Subsequently, on or before March 13, 2017, the listing was changed to require a security deposit equal to one month’s rent.

The offer to lease identified Lopez as the tenant, Prince Street as the Premises, a lease term starting on April 1, 2017, ending "1 year, may renew," and a lease price of $1,500 per month, but left a blank where it would have been indicated that an initial deposit was tendered with the offer. There were other blanks that were not filled in on the offer to lease, including two consecutive lines that were left blank, as follows:

Security Deposit: Payable to Landlord or Landlord’s Agent upon signing of Lease: $____
Additional Rent: Payable to Landlord or Landlord’s Agent upon signing of Lease: $____

Although these lines were left blank, the words "AS REQUESTED" were handwritten next to the additional rent line. (Capitalization in original.) The offer to lease further provided that it would expire at midnight "ASAP" if not accepted by all parties, and identified as a contingency "kitchen sink faucet leaking, needs repair."

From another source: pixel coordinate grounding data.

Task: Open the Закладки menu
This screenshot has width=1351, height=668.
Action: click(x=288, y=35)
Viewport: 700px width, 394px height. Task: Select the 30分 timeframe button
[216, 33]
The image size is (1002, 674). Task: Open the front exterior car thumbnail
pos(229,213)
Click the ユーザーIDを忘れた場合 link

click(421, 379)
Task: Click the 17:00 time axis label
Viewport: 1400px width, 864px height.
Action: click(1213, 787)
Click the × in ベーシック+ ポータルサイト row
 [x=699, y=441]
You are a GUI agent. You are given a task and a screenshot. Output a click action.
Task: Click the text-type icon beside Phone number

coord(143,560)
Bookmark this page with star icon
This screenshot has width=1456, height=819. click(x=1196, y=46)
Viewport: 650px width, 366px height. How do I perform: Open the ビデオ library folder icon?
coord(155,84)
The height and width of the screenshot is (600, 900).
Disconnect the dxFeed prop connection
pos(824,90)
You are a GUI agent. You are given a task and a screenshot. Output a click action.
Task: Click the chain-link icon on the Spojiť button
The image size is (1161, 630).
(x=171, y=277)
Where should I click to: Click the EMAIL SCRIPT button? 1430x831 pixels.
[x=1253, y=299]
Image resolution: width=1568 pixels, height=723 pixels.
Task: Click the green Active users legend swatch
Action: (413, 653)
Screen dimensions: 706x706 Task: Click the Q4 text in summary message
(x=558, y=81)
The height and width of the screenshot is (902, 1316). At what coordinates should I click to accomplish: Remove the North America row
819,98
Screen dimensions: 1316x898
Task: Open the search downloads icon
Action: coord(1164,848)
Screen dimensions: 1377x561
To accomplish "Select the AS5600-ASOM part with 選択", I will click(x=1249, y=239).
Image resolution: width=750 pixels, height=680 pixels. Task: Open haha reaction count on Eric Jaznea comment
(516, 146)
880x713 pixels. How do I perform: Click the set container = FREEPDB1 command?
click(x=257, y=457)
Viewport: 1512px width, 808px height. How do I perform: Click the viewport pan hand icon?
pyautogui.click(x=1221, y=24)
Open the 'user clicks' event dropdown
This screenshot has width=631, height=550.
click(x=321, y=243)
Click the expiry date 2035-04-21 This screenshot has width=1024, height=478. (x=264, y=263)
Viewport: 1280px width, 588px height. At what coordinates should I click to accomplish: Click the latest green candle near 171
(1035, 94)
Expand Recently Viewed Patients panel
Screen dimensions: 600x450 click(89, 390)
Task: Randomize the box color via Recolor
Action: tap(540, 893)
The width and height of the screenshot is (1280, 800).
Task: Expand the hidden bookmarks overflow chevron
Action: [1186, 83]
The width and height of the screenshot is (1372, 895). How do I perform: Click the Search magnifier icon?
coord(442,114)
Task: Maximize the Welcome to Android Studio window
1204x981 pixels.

Although the foregoing documents were emailed to Henry on March 9, 2017, Henry did not receive them until they were forwarded to her by Becker on March 11, 2017, due to an email problem. Henry testified that although Lopez’ offer was not complete, she nonetheless presented the offer to Vaccaro via email on March 12, 2017, and asked him to let her know whether she could call Becker to let her know he had accepted the offer. On that same day, Henry spoke with Vaccaro on the telephone. During that call, Vaccaro told Henry that he was satisfied with the key terms of the proposed tenancy, which he understood would be one month’s rent, one month’s security deposit, and a twelve-month term, and told Henry that if Lopez wanted the apartment on those terms that "she could have it." Vaccaro also testified that all of this was transpiring in the days leading up to his son’s wedding on March 18, 2017, and that during that time he was preoccupied with putting the wedding together.

Starting at 1:15 p.m. on March 13, 2017, Henry and Becker began communicating via email. Becker first asked if the offer was still ok for April 1, 2017. Henry replied that it was, that she would soon send the lease to Becker and that one month’s rent and one month’s security were required. Later that same day, Becker responded via email to Henry, asking if Henry wanted her to drop off the section 8 program documents which were attached to the email. Those documents included a request for tenancy approval form, a direct deposit authorization form, and a section 8 landlord certification form, all of which were completely blank. Further, the tenancy approval form was not signed by Lopez. Henry did not receive this email until March 15, 2017.

Among the items of missing information on the tenancy approval form that could have been completed by Becker on behalf of Lopez prior to sending it to Henry were the address of the Premises, beginning date of the lease, number of bedrooms, proposed rent, security deposit amount, type of house/apartment, type of subsidy, which utility and appliances would be provided or paid for by the landlord, head of household, present address of family and Lopez’ telephone number.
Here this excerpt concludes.